Daten zur Verortung über Pixelkoordinaten:
****************
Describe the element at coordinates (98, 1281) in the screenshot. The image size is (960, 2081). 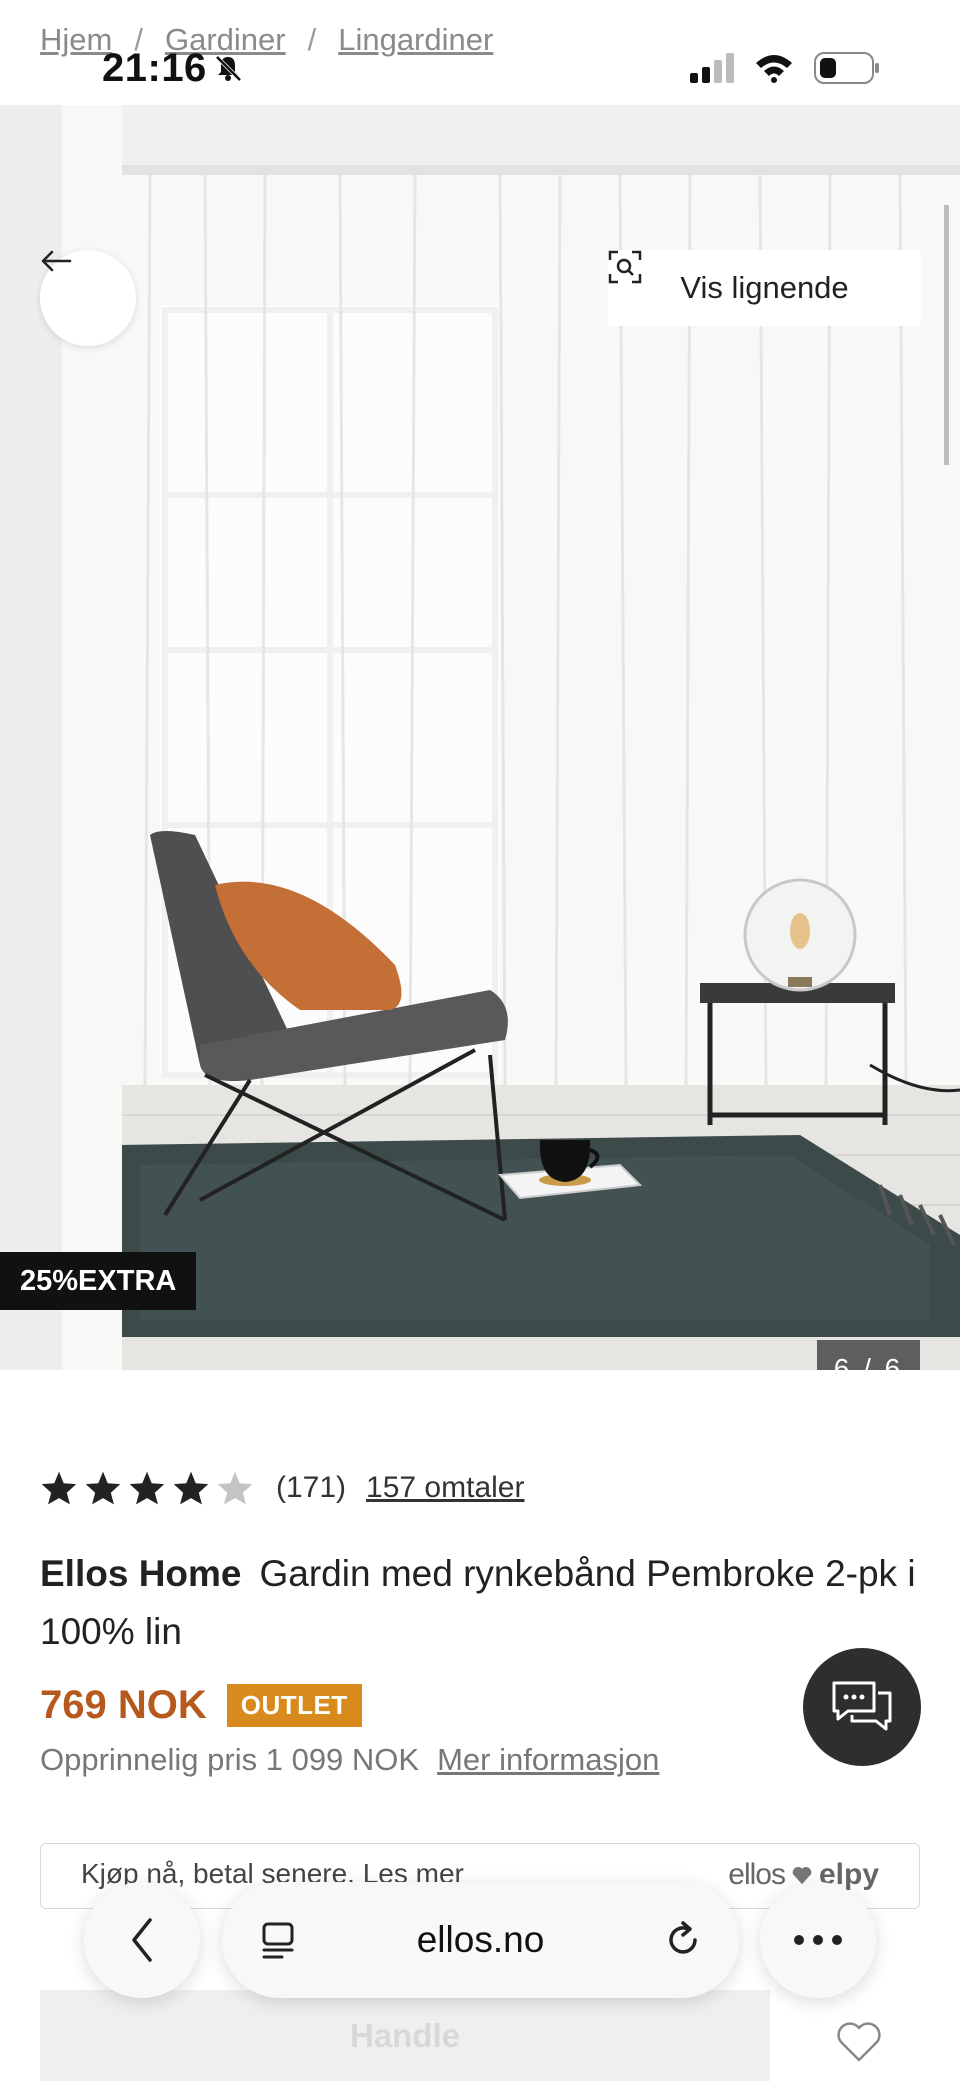
I see `promo-badge: 25%EXTRA` at that location.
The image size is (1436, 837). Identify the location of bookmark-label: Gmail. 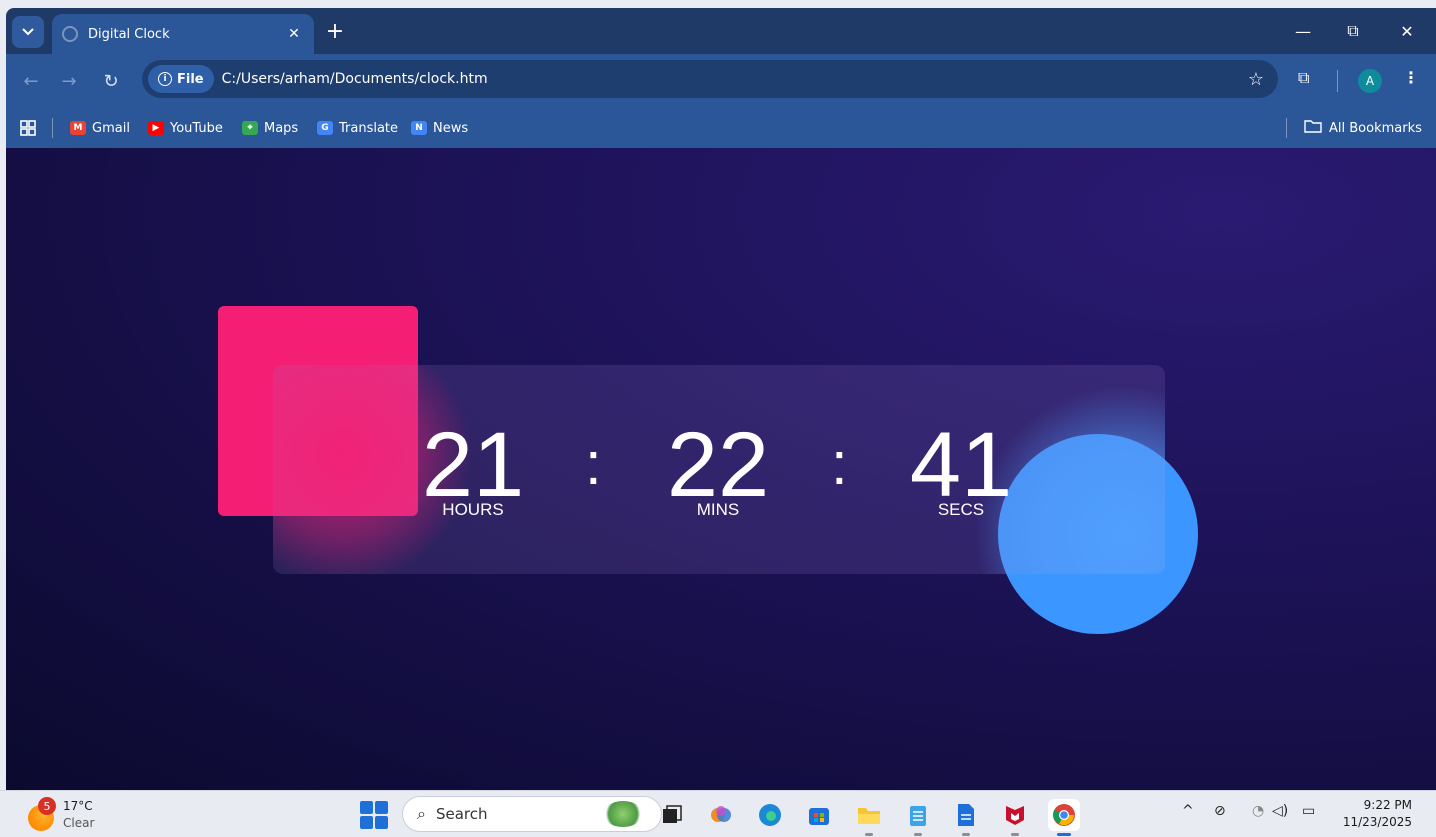
(111, 128).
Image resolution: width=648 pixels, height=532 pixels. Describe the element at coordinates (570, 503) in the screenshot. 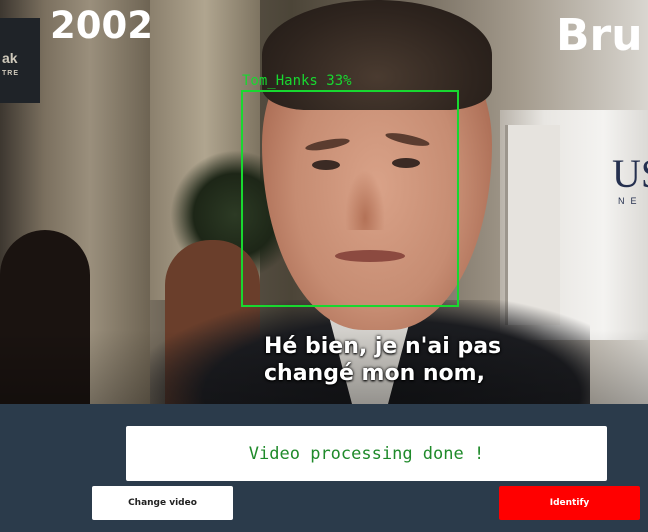

I see `identify-button: Identify` at that location.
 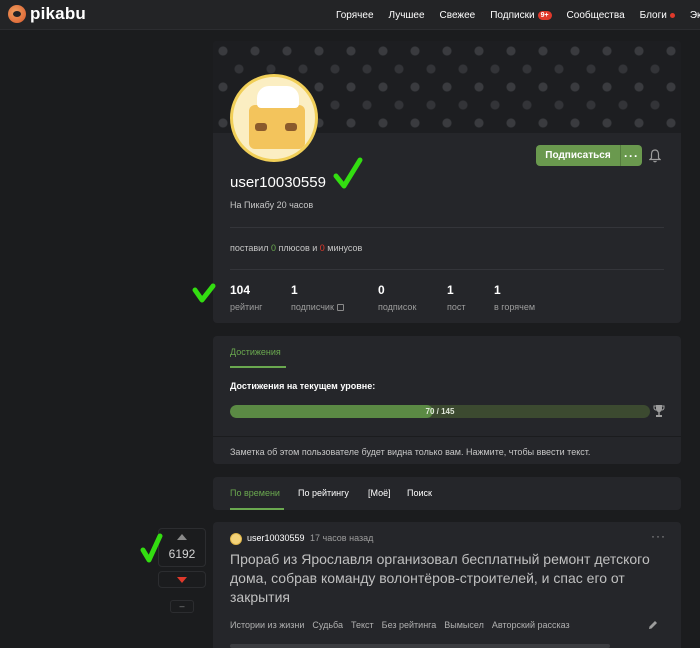 What do you see at coordinates (246, 298) in the screenshot?
I see `stat-rating: 104 рейтинг` at bounding box center [246, 298].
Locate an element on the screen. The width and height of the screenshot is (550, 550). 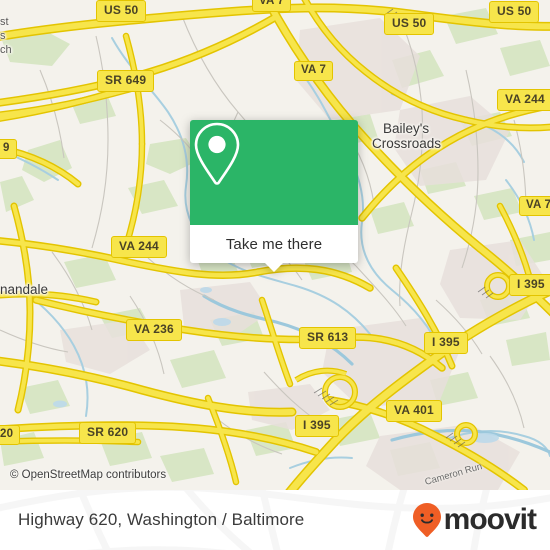
osm-attribution: © OpenStreetMap contributors is located at coordinates (88, 475).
****************
◆ **ZU ERLEDIGENDE ARBEIT**: Gib sämtliche Einträge oben Zeile für Zeile wortgetreu wieder. Die Bilder lässt du in deiner Antwort weg.

◆ **LÖSUNG DER AUFGABE**:
Describe the element at coordinates (98, 1281) in the screenshot. The image size is (960, 2081). 
I see `promo-badge: 25%EXTRA` at that location.
The image size is (1436, 837). Identify the location of bookmark-label: Gmail. 
(111, 128).
Image resolution: width=648 pixels, height=532 pixels. Describe the element at coordinates (570, 503) in the screenshot. 

I see `identify-button: Identify` at that location.
  What do you see at coordinates (246, 298) in the screenshot?
I see `stat-rating: 104 рейтинг` at bounding box center [246, 298].
Locate an element on the screen. The width and height of the screenshot is (550, 550). 
osm-attribution: © OpenStreetMap contributors is located at coordinates (88, 475).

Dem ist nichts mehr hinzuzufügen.